AUFTOUREN: Welche sind denn gut?
Charlotte: Im deutschen Untergrund, wobei, ich weiß gar nicht, wie untergründig das war … Die kurze Welle der Band unseres Produzenten, Klez.E, die finde ich richtig stark. Das ist wirklich originell. Tiefe Bilder, die da aufgemacht werden. Klanglich und textlich.
Matze: Man kann auf jeden Fall auf die Bands hinweisen, die auch bei Sinnbus sind.
Charlotte: Absolut! Bodi Bill, Hundreds, I Might Be Wrong. Ter Haar, die lohnen sich auszuchecken!

AUFTOUREN: Was lohnt sich denn so international? Wer beeinflusst euch? All-Time-Favourites?
Matze: Ich habe Alben, die mich schon lange begleiten. Auf jeden Fall von Elliot Smith sehr viele. Ganz besonders „XO“ und „Figure 8“. Dann hab ich ne Platte von Bill Evans, ich glaub, die heißt „Explorations“, ganz großartig. Und das Tord Gustavsen Trio.
Charlotte: Ich hab gar nicht so ne punchy Antwort. Das ärgert mich persönlich gerade. Ich bin aufgewachsen mit Folklore aus verschiedenen Ländern. Mit Irish Folk, skandinavischen Folklore-Liedern, Americana, Blues, Country. Das haben meine Eltern ganz viel gehört. Entsprechend hypnotisch und eingängig fallen auch manchmal meine Kompositionen aus. Ich muss mir echt da mal ne Antwort ausdenken, die auch stimmt. Ach, sagen wir jetzt einfach mal: Die Fiona Apple ist schon ne Gute. Die hör ich immer wieder.

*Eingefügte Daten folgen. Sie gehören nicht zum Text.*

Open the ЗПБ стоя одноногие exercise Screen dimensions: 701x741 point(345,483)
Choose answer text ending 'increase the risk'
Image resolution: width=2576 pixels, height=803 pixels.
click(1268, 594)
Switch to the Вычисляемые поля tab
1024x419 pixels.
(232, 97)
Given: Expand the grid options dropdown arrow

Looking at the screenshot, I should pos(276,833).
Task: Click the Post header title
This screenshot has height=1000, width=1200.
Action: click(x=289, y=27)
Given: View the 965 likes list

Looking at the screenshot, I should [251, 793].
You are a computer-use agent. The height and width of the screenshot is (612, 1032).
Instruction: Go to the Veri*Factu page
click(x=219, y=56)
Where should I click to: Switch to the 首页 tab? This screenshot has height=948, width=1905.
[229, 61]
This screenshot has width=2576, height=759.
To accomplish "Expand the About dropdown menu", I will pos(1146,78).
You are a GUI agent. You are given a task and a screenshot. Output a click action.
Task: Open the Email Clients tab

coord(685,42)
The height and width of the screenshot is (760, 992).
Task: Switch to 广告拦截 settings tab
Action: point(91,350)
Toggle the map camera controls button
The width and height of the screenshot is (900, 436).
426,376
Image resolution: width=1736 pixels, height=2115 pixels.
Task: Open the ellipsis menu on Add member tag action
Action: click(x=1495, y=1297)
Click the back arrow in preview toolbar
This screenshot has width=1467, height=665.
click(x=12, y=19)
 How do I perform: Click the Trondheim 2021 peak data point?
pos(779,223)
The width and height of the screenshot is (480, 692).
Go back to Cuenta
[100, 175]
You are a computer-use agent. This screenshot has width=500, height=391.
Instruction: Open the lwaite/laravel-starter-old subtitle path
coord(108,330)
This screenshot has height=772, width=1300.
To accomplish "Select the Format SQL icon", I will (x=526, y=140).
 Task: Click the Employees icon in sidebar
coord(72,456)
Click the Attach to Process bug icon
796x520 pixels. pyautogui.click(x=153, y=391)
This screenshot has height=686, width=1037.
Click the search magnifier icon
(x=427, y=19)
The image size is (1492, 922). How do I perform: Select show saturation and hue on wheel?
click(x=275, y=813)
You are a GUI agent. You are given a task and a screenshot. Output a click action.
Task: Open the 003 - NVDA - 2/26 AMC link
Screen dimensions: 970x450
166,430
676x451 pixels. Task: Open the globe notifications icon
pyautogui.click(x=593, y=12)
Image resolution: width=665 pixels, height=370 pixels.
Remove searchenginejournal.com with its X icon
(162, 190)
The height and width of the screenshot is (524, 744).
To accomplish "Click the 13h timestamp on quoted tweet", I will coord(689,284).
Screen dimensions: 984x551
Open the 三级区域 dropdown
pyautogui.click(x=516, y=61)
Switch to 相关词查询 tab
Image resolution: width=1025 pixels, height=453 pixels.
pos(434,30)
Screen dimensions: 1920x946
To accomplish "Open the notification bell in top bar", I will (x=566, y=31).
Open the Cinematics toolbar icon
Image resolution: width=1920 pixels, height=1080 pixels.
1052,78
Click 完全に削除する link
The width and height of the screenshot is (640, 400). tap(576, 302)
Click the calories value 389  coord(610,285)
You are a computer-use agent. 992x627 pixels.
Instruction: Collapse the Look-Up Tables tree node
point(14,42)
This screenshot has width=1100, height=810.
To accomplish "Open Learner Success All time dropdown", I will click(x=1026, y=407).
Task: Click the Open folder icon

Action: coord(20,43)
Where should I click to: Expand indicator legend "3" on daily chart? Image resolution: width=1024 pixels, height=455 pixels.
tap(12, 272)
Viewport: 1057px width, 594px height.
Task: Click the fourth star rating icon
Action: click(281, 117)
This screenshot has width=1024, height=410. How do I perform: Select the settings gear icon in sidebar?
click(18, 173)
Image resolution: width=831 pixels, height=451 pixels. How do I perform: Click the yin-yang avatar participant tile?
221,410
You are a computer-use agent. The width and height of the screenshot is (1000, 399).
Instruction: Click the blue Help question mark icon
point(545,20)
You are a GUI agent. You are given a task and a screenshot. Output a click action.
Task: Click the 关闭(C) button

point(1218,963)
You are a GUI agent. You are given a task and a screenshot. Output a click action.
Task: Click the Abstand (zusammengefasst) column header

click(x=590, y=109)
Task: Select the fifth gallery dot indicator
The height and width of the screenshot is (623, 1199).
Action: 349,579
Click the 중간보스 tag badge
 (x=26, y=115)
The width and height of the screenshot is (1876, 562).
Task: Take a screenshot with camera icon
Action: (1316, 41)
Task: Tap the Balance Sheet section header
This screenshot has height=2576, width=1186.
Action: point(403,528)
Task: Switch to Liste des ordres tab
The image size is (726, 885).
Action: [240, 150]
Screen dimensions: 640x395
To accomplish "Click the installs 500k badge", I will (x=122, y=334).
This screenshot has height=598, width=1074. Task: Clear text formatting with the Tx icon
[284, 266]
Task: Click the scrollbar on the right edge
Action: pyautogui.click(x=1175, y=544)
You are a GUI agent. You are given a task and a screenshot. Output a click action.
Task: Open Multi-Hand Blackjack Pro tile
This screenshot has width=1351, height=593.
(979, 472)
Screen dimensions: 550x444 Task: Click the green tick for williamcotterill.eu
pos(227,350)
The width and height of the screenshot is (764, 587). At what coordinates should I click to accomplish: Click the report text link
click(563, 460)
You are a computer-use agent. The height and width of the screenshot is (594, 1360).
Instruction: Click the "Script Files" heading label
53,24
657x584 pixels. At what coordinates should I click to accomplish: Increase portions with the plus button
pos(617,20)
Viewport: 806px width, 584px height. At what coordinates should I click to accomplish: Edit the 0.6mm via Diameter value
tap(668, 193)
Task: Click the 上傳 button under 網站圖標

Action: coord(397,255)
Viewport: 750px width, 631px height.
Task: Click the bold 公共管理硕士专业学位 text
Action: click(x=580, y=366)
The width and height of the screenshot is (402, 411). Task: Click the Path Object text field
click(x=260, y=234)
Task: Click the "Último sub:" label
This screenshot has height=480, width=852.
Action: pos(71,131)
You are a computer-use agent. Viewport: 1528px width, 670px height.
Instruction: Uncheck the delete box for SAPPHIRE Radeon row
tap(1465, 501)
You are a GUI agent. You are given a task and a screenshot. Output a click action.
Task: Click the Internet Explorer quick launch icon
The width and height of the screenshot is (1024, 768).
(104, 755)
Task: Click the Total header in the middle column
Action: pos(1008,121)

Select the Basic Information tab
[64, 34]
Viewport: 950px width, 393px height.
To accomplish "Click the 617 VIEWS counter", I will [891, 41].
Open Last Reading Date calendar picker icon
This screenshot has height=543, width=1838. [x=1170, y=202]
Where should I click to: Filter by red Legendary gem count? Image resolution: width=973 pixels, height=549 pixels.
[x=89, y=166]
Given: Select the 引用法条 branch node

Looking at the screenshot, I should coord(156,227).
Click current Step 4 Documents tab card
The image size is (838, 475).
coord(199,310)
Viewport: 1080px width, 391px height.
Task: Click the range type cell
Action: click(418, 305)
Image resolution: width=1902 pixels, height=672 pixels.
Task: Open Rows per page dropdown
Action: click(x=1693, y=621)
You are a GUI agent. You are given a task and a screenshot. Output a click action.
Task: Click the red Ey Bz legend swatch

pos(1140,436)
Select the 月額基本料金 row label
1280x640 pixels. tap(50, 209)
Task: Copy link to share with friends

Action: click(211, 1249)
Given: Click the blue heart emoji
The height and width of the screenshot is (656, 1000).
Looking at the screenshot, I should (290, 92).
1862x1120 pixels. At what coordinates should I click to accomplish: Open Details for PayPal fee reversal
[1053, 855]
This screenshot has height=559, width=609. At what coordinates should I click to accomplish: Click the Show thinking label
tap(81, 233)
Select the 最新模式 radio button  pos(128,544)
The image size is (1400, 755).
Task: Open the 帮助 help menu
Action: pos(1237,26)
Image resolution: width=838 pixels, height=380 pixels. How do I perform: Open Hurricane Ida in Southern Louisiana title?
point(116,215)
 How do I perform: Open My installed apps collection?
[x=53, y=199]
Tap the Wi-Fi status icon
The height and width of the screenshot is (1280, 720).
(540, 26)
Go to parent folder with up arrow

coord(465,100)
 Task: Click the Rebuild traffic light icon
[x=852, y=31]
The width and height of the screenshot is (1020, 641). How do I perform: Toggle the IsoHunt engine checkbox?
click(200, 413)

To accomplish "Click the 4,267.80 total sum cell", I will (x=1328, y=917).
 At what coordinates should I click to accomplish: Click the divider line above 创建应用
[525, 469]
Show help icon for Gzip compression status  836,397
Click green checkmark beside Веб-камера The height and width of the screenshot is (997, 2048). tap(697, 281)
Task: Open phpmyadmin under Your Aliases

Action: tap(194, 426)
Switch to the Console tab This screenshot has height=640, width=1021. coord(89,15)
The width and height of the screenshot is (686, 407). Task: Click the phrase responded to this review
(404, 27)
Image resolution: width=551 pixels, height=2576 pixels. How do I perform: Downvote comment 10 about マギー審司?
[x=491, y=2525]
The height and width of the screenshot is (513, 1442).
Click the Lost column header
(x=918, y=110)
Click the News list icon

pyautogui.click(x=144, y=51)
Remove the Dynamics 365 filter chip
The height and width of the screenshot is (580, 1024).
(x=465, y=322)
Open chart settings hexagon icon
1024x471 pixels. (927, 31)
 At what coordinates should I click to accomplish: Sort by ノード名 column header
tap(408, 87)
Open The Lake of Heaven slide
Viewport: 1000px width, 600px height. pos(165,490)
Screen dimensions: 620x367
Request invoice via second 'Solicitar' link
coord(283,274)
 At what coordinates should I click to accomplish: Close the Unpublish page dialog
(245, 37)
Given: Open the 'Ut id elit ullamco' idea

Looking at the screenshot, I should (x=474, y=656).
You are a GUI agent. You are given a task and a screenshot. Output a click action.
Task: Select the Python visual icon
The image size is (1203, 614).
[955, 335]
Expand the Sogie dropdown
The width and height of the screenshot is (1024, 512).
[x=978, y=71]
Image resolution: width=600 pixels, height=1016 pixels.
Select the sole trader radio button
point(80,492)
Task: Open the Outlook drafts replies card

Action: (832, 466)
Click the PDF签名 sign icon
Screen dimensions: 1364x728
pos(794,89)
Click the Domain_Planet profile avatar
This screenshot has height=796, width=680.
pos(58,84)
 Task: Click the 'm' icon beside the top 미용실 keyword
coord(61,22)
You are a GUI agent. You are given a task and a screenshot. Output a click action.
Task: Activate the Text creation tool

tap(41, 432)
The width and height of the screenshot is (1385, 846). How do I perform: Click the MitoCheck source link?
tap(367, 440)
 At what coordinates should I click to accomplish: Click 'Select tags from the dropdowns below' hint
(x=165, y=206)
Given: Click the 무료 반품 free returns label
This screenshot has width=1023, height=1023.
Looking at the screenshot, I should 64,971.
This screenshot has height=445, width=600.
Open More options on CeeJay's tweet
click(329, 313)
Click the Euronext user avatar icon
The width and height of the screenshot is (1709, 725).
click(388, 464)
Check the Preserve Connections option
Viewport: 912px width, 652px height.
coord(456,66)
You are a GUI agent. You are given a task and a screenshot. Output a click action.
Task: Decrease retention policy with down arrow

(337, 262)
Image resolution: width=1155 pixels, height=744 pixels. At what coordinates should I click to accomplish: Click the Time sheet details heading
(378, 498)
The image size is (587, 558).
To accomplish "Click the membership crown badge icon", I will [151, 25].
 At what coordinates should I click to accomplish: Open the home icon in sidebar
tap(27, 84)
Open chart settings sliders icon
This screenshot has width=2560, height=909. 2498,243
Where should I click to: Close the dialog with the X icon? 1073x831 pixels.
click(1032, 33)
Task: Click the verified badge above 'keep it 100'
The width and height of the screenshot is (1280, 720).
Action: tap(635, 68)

AUFTOUREN: … Frauenfolkpop?
Charlotte: Ja, vor allem aber auch ein Charakter. Und Björk ist die Größte, das kann man nicht anders sagen.

AUFTOUREN: Ich dachte, du würdest vielleicht Feist nennen. Du benutzt manchmal eine ähnliche Gesangstechnik wie sie, die starke Dynamik innerhalb eines Wortes. Leise anfangen, dann laut nach vorn pressen, wieder leiser werden …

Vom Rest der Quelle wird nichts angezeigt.